(Stored items)
=== Section Start ===
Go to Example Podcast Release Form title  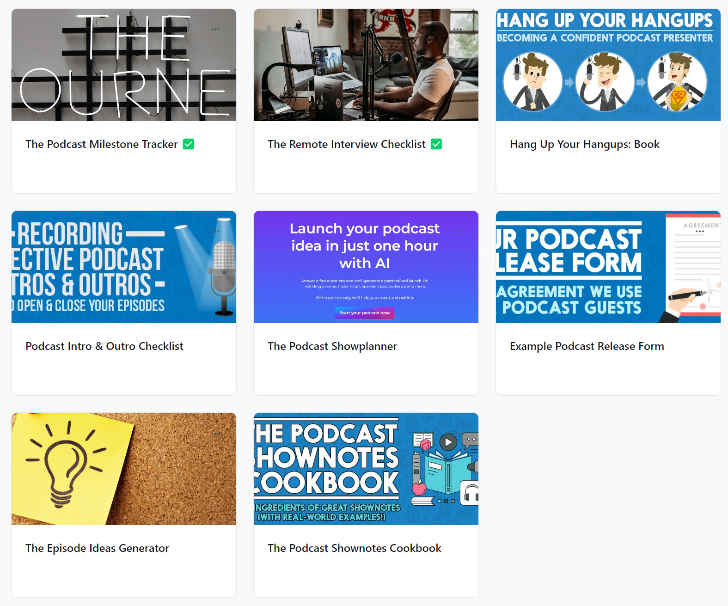tap(587, 346)
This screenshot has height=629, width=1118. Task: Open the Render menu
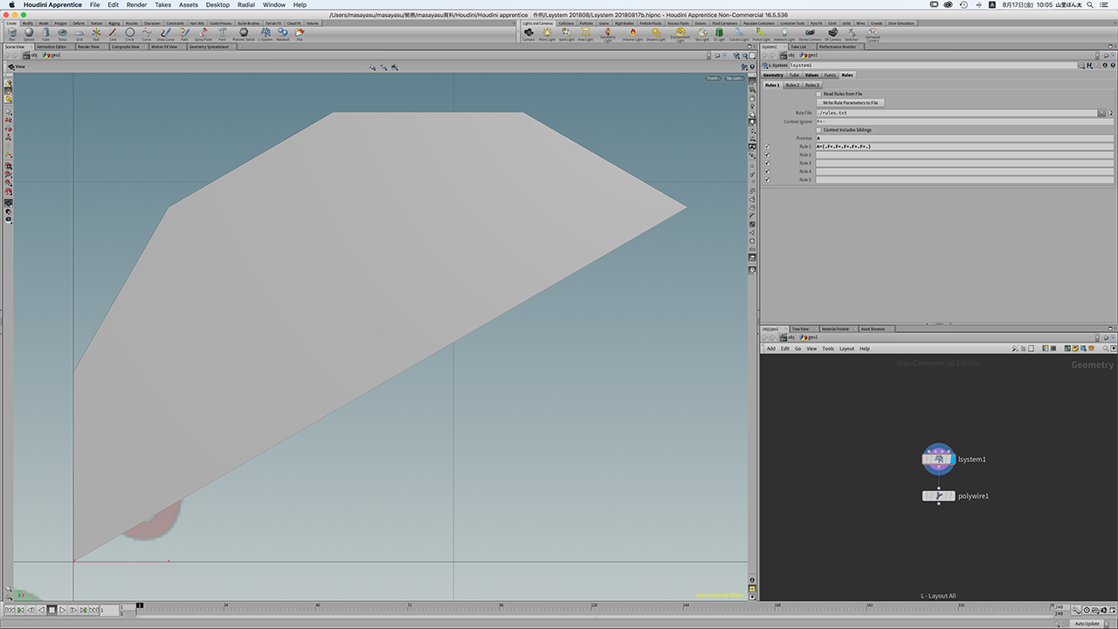[x=136, y=5]

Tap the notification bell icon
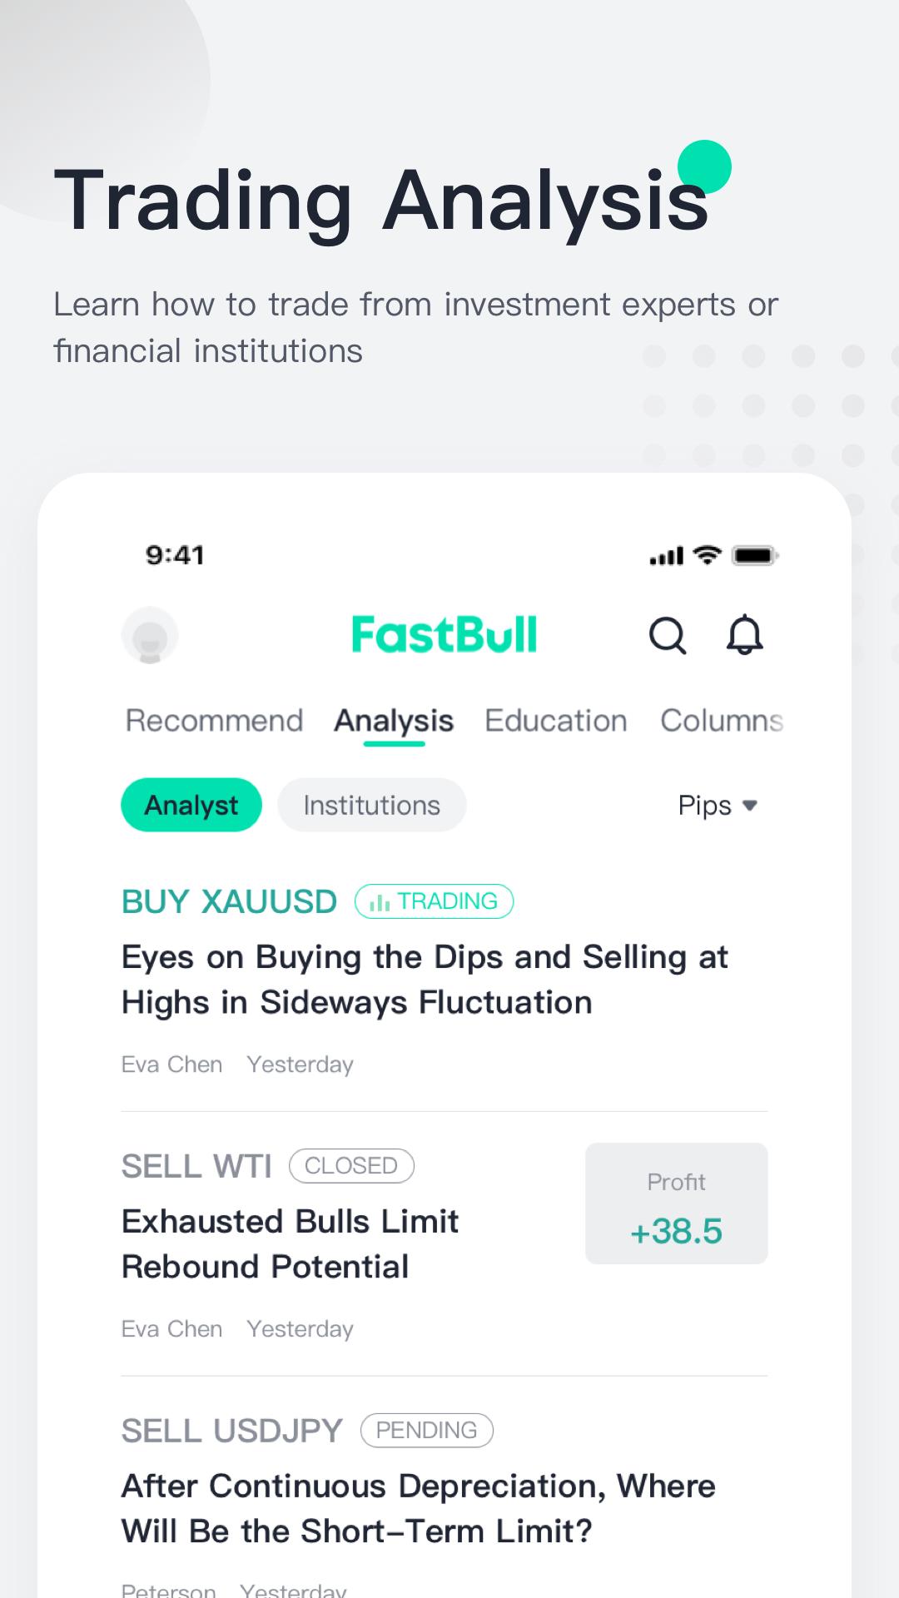(744, 636)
=== Section End ===
▶ [WHAT THE TASK REQUIRES]
Reproduce the lines from the one holding "This screenshot has" through the end of the entries above exactly, keeping both ends and dropping every picture.

▶ [RESPONSE FOR THIS EXERCISE]
This screenshot has height=629, width=1118. Task: Open the Render menu
[x=136, y=5]

Tap the notification bell icon
(744, 636)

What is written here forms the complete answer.